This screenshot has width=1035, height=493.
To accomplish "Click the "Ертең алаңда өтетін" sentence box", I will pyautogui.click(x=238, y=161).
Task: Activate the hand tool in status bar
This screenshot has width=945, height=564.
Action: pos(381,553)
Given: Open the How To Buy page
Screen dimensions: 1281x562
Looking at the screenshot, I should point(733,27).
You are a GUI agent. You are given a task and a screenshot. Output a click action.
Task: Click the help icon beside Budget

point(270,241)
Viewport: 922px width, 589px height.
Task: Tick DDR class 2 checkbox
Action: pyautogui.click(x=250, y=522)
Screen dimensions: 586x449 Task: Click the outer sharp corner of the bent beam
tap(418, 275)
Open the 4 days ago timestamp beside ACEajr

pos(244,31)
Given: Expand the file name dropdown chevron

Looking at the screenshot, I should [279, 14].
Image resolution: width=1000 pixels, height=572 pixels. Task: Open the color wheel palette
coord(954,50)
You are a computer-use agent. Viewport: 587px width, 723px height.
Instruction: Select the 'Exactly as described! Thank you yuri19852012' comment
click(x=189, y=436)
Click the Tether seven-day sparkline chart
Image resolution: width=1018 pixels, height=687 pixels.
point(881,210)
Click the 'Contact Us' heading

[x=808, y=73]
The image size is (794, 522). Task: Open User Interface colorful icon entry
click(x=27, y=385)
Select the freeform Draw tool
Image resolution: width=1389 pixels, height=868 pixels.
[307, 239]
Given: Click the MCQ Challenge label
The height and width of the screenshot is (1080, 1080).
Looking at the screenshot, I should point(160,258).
•••••
__Activity__
When a line in the data contains the string "agent", copy that line.

__Exercise output__
You are a GUI agent. You are given a task and a screenshot. Output a click action.
You are a computer-use agent. Viewport: 587px width, 723px height.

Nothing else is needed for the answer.